Mengadopsi Deterjen Alam, Panasonic Sematkan Teknologi Pembasmi Virus Corona


SHARE

KORANBERNAS.ID, JAKARTA—Diilhami oleh radikal hidroksil, Panasonic Corporation mengembangkan teknologi tersebut, sebagai opsi mencegah dan melawan ancaman virus Corona.

Radikal hidroksil sendiri, adalah komponen yang sangat reaktif ditemukan secara alami di troposfer bumi. Umumnya, komponen ini dikenal sebagai “deterjen” alam.

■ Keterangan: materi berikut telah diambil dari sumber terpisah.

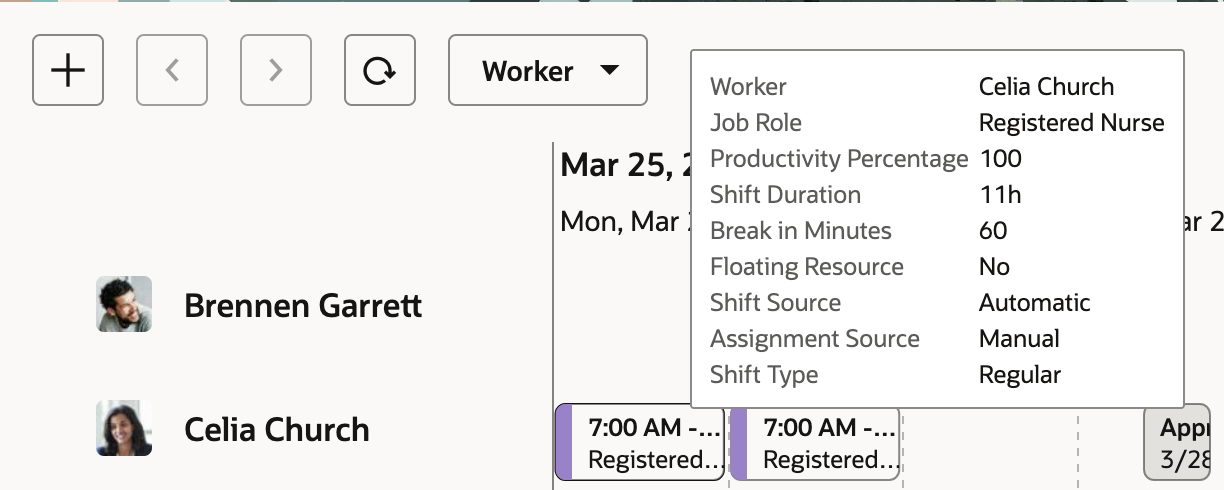Viewport: 1224px width, 490px height.
Task: Click Automatic shift source value in tooltip
Action: click(x=1034, y=303)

Disebut demikian, dikarenakan kemampuan mereka untuk menghambat polutan, bau, dan juga virus.


Baca Lainnya :

“Terkadang untuk melawan ancaman yang tidak terlihat, dibutuhkan solusi yang tidak kita sadari. Dari hal tersebut, lahirlah teknologi radikal didroksil (OH)- penemuan revolusioner dengan kemampuan untuk melawan virus Corona jenis baru (SARS-CoV-2),” kata Diana Wijaya, General Manager Air Conditioner PT Panasonic Gobel Indonesia (PGI), dalam rtilisnya, Rabu (9/9/2020).

Panasonic Corporation, baru baru ini mengumumkan verifikasi efek penghambatan radikal hidroksil (OH) yang terkandung dalam air (partikel air berukuran nano) pada novel coronavirus (SARS-CoV-2).


Baca Lainnya :

    Radikal hidroksil (OH) yang terkandung dalam air, merupakan ion partikulat yang mengandung radikal hidroksil yang muncul lantaran diberikan tegangan tinggi pada kelembapan udara.

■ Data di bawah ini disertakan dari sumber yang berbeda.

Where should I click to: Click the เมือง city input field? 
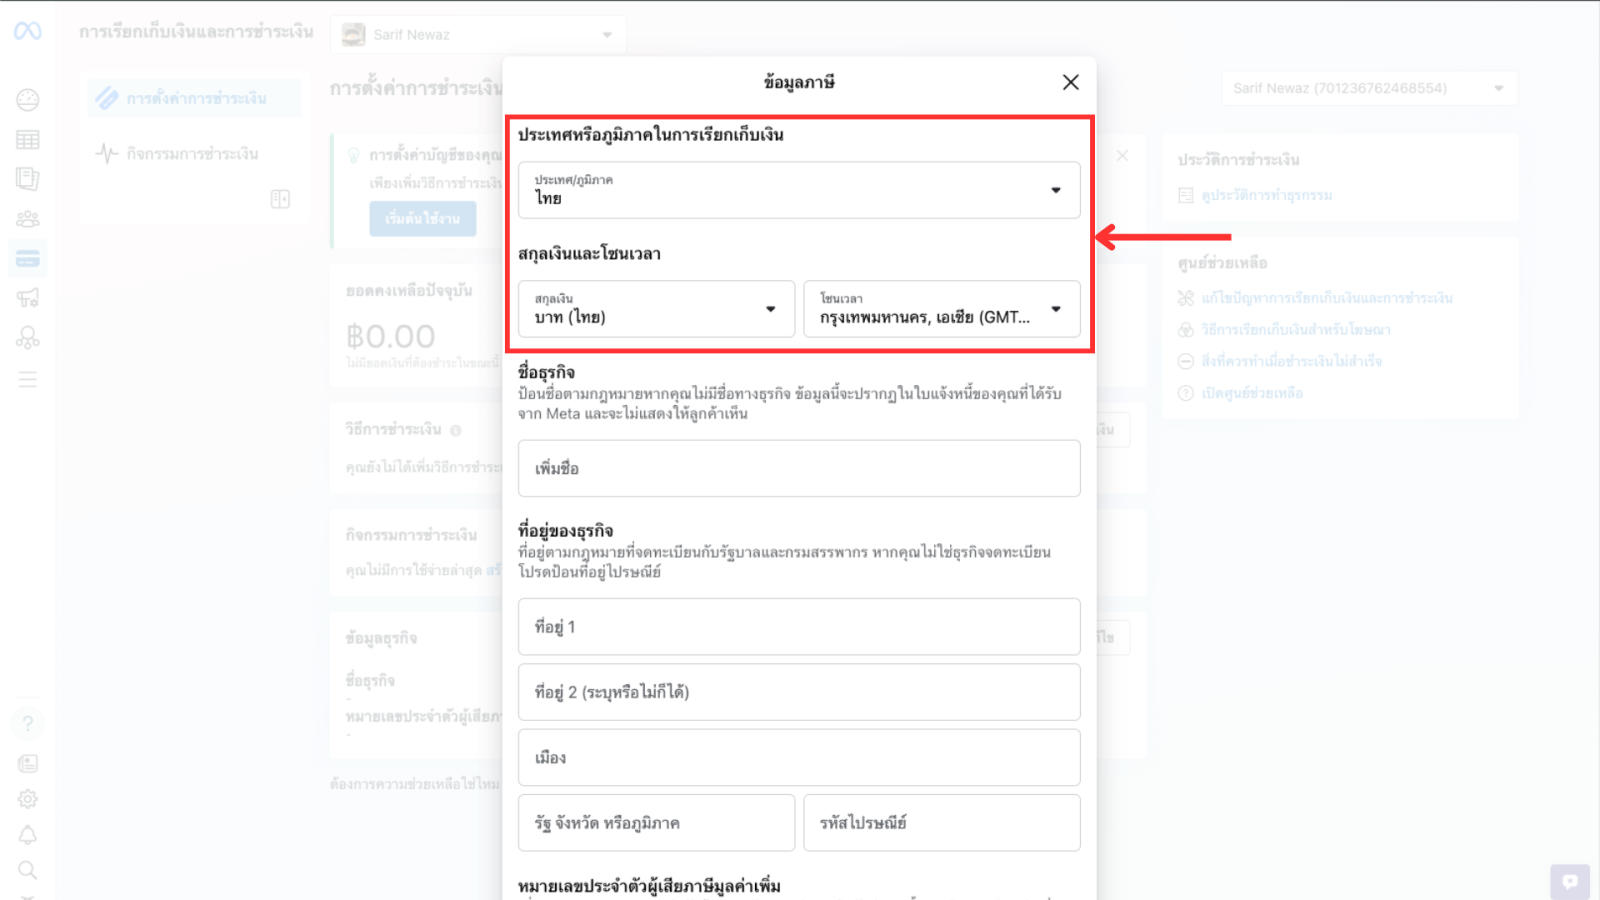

    Panasonic, melalui kolaborasi dengan Universitas Prefektur Osaka, telah mengkonfirmasi bahwa radikal hidroksil (OH) yang terkandung dalam air, memang memiliki efek penghambatan pada virus Corona baru (SARS-CoV-2).

    Pengujian ini dilakukan di laboraturium tertutup, dan bukan dirancang pada kondisi sebenarnya. Tetapi, pada pengujian ini, telah diverifikasi bahwa 99% virus ini berhasil dihambat dalam 3 jam.

    “Sebelum pengujian ini, kami telah melakukan penelitian tentang radikal hidroksil (OH) sejak 1997. Perusahaan telah mendapatkan banyak verifikasi mengenai keefektifannya untuk menghambat berbagai jenis mikroorganisme pathogen, seperti bakteri, jamur, alergen, dan berbagai macam virus Corona. Mereka juga mampu memecah komponen PM2.5 dan memiliki efek penghilang bau,” katanya.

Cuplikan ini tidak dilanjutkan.